Scotland's oldest newspaper exposes readers' smalls in public

URL manipulation snafu gives access to other users

By John Leyden

Posted in Security, 2nd September 2008 11:32 GMT

Updated Scottish newspaper The Aberdeen Press and Journal inadvertently made it easy to harvest sensitive information about registered users from its site as a result of a basic information security mistake.

Registered users are presented with stories an a URL along the lines of

http://www.pressandjournal.co.uk/Article.aspx/815191?UserKey=xxxx

By altering the UserKey number it was possible with only one further click of a mouse button to see the name, home address, email address and telephone number of registered users.

Granite City readers exposed

Granite City reader details exposed

Only registered users can make comments on stories or enter competitions. Registration also gives readers the ability to search through job and car adverts on affiliated sites, or to track online responses to ads.

The Aberdeen Press and Journal is the main local paper for Scotland's third city, and was first published in January 1748. Judging by the UserKey numbers its site has more than 80,000 registered users.

Parent firm Aberdeen Journals Limited maintains a privacy policy that states that "protecting the privacy and personal data of individuals is an important aspect" of how the firm is run. By allowing access to sensitive details via simple URL manipulation the paper has clearly fallen short of this policy.

The paper got its developers to fix the problem promptly, only hours after we relayed the concerns of Reg readers on Monday. "Apparently, the bug was introduced two or three weeks ago during an upgrade to part of the site," a representative of Aberdeen Journals explained.

Aberdeen Journals is far from alone in making a security slip-up that created a URL manipulation risk. Coding errors in O2's Bluebook application, discovered and repaired in February 2008, made it briefly possible to see SMS messages sent through the service by other registered users simply by changing the message ID number. Customers' call records of 02's business customers were left open by the same type of coding snafu in August 2006.

URL manipulation also cleared the way to viewing application forms submitted to oil giant Shell in 2003. More seriously still, Powergen fell foul of basic URL manipulation in July 2000, with the result that credit card payment details were exposed.

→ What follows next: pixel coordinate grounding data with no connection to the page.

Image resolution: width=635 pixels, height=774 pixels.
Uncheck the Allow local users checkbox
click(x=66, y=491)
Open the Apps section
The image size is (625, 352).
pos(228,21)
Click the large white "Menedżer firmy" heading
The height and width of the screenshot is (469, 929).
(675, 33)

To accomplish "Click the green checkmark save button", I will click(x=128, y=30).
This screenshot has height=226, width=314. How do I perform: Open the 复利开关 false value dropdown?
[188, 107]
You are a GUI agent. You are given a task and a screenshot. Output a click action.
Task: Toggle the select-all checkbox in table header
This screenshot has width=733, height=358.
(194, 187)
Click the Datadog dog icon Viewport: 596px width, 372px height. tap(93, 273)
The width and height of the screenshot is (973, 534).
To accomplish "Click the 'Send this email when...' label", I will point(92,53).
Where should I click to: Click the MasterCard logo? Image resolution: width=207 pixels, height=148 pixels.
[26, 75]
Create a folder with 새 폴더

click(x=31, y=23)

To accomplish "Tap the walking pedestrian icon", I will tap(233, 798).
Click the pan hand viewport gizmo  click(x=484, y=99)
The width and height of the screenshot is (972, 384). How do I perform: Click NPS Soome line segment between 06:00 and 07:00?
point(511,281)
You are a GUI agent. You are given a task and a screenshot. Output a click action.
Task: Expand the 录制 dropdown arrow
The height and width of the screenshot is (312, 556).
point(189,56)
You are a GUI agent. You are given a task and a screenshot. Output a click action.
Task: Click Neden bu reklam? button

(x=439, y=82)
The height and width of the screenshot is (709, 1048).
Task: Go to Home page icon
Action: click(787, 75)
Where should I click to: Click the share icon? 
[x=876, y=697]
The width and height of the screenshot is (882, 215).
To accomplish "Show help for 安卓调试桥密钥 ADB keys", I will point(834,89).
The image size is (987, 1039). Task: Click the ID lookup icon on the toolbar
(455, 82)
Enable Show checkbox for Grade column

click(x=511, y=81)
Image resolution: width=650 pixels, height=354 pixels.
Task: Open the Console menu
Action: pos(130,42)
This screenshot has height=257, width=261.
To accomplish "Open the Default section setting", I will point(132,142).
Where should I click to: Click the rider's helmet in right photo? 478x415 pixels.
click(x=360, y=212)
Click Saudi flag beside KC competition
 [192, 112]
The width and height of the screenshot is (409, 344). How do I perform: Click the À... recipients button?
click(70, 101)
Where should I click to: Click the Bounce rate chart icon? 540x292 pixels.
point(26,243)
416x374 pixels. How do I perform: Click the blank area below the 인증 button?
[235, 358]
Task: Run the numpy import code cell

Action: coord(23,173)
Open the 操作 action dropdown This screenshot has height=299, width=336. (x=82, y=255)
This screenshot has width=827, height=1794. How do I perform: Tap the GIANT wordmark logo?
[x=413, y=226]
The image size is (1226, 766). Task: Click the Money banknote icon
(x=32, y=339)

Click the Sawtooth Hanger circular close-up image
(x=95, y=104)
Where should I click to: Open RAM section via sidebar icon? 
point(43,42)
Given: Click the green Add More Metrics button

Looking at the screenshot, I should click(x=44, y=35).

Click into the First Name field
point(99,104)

In reporting on previous instances of URL mainipulation we've been told that using the HTTP Post method of encoding a database query would mean that a requested page comes with a URL that looks like gibberish, reducing the problem of URL manipulation. Judging from your feedback, this is no longer best practice, if it ever was. ®

Bootnote

Thanks to Reg reader Frazer for first alerting us about the problem with the Aberdeen Journals site.